『数字に魂を込めなさい』
…かつて、社会人になったばかりの私に当時の上司が何度も説いた言葉です。最初は意味がわからないままに「はい!」と元気に返事をしたものですが、様々な経験を重ねていく中でそのメッセージの重みが分かってくるようになりました。今回は私がかつてメーカーで経験した失敗エピソードも交えてご紹介できればと思います。

『死んだ数字で人は動かない』。初めて実感したのは、とある工場の生産計画を作る仕事を任された時でした。過去のExcelを見ながら、見よう見まねで、実績を入れ、データを入れ…と格闘し、一通り埋まった計画を意気揚々と工場の現場長に持っていきました。

結果何が起こったか?
…お察しの通り、呆れられ、受け取りもされず、意気消沈して帰ってくることになりました。

『ここの計画値は何でこう設定されているのか?他よりも高くなっているけど…』
「去年実績の比率に合わせて、計画値を設定しました!」
『ええと、何で比率を採用しているのだっけ?』
「それは、前任のデータがそうなっていたので…」
『‥‥実績はわかるけど。櫻井はどう思ったの?どう動いてほしいと思っているの?』
「‥‥」
『そんな風に計画を作って、貰った相手は動くと思うか?やり直しね。また持ってきて』
「はい…」

データを引っ張ってExcelさえ完成させたらいい!と思っていた当時の私は、計画策定が”仕事”ではなくただの”作業”になってしまっていたのでした。
『数字に魂を込めなさい』とは、すなわち「数字に対して、自分の考えを持ちなさい」ということだったのだと気付いた瞬間でした。ましてや、相手の活動に関わる計画であれば、「どんな意図が?」が伝わらなければ動いてもらえる筈もありません。行動を促せないのであれば、それは『死んだ数字』と同じです。

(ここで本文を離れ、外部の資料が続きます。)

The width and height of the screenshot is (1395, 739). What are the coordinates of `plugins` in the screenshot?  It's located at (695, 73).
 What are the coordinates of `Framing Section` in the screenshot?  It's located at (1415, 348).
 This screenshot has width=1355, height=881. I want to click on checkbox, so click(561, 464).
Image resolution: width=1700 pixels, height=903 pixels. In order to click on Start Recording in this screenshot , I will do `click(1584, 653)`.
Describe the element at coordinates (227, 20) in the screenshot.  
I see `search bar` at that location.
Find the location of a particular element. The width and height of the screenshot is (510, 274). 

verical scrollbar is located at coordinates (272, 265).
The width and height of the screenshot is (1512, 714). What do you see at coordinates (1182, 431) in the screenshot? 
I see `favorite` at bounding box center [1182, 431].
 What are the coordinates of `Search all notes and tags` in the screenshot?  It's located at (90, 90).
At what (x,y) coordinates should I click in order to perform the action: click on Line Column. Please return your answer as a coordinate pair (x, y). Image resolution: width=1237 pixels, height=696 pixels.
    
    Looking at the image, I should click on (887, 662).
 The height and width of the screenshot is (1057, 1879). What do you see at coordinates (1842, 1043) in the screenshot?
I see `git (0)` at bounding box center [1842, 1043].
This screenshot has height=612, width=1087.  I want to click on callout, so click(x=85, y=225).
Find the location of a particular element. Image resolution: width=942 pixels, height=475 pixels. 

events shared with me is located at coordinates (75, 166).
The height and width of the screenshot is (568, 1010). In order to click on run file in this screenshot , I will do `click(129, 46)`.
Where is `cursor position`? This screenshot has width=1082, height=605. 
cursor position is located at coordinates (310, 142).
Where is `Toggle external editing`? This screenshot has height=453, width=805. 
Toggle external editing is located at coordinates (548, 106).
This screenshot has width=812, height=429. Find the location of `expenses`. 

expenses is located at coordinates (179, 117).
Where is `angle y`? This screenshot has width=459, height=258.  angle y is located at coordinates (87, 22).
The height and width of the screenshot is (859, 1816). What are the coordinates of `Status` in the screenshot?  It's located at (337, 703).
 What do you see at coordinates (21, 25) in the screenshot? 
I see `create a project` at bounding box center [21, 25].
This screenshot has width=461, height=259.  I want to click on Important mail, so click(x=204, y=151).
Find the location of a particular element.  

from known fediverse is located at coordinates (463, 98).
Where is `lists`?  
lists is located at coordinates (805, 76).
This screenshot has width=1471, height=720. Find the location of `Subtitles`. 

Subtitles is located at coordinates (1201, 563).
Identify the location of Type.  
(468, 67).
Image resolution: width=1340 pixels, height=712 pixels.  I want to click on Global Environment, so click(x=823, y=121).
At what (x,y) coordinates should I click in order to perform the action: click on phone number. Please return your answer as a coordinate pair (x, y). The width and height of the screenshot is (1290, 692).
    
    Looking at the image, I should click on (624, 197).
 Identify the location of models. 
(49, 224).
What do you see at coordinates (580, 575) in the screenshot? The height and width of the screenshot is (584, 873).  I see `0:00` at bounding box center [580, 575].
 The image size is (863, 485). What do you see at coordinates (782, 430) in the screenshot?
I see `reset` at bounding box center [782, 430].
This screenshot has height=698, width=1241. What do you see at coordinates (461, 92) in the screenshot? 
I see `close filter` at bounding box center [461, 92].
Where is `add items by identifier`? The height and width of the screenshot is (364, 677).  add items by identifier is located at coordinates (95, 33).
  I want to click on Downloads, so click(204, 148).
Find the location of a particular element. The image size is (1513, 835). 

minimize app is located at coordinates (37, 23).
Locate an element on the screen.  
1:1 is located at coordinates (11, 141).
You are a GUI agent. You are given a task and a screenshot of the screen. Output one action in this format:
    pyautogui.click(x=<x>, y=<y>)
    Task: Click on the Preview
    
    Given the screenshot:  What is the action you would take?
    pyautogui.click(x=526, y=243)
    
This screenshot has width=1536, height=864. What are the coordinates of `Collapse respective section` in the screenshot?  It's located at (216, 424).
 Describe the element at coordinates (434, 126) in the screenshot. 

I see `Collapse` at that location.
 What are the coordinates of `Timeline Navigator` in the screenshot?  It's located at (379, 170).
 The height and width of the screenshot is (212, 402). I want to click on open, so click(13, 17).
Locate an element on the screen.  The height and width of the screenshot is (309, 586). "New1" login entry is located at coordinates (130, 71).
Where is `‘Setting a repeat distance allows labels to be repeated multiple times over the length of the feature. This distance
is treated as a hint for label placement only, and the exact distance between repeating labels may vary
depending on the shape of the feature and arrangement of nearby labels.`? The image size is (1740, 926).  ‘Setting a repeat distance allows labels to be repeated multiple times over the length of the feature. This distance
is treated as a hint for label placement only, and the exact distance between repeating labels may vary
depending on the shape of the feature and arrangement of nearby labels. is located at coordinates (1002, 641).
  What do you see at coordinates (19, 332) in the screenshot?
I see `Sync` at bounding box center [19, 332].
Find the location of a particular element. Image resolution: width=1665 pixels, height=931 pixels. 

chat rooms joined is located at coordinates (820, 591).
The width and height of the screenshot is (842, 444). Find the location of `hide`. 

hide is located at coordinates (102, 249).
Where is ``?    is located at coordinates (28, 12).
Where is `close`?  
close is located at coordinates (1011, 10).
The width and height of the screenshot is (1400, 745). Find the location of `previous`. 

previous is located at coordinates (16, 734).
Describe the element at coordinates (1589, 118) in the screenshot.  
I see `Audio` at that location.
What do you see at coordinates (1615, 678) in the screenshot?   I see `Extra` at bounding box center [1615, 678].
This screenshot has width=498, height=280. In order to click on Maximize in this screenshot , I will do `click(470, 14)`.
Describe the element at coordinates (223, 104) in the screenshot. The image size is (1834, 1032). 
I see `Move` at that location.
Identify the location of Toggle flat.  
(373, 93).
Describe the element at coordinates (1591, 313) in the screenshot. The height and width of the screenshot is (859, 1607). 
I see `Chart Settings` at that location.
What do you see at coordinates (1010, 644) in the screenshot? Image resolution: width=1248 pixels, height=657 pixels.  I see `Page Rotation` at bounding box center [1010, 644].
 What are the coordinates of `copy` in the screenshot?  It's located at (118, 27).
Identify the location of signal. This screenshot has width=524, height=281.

深く反省し、計画作りに際し『数字に魂を込めよう』とするにはどうしたらいいか…をその後は考えるようになっていきました。すると、計画の”ゴール”、道筋を指す”データ”、”自分の考え”の3点セットに意識が向くようになっていきました。
そして、3点セットを常に意識して相手にも伝えよう、と肝に銘じながら業務に励むようになりました。
『ここの計画値は何で他よりも高くなっているの?』
「実は他拠点で大規模工事があり、稼働率を〇%まで上げカバーが必要です。最新需要予測から言うと全社的に●年度中に▲製品をXXトン生産が必要です。▲製品はここと他拠点の2か所でしか作れないので、大変ですが肝となる局面です」
『なるほどね。ちなみに数字としてこう置いている根拠は?』
「過去3年の類似生産データを参考にしました。製品構成的にこのデータが近いのではと考えまして…。過去と今で実態が変わっている点もあるかと思いますし、ご意見を貰えると嬉しいです」

単なる数字だけではなく、ゴールと考えが伝わると、工場現場長からも「確かにその見方もあるね」「現場だと今はこうで…」とコメントが増え、徐々に会話の頻度や深度が高まっていきました。その後もぶつかる事はありましたが、計画に込めたゴールと考えを伝えているからこそ、相手も考えを明示してくれ、一緒に打ち手を考える…といった、次の行動に繋がるコミュニケーションが可能になる事を実感しました。そうして、”作業”から脱却した計画策定の”仕事”とは、数字に魂を込め、相手に伝え、相手の行動を促すことなのだと学びました。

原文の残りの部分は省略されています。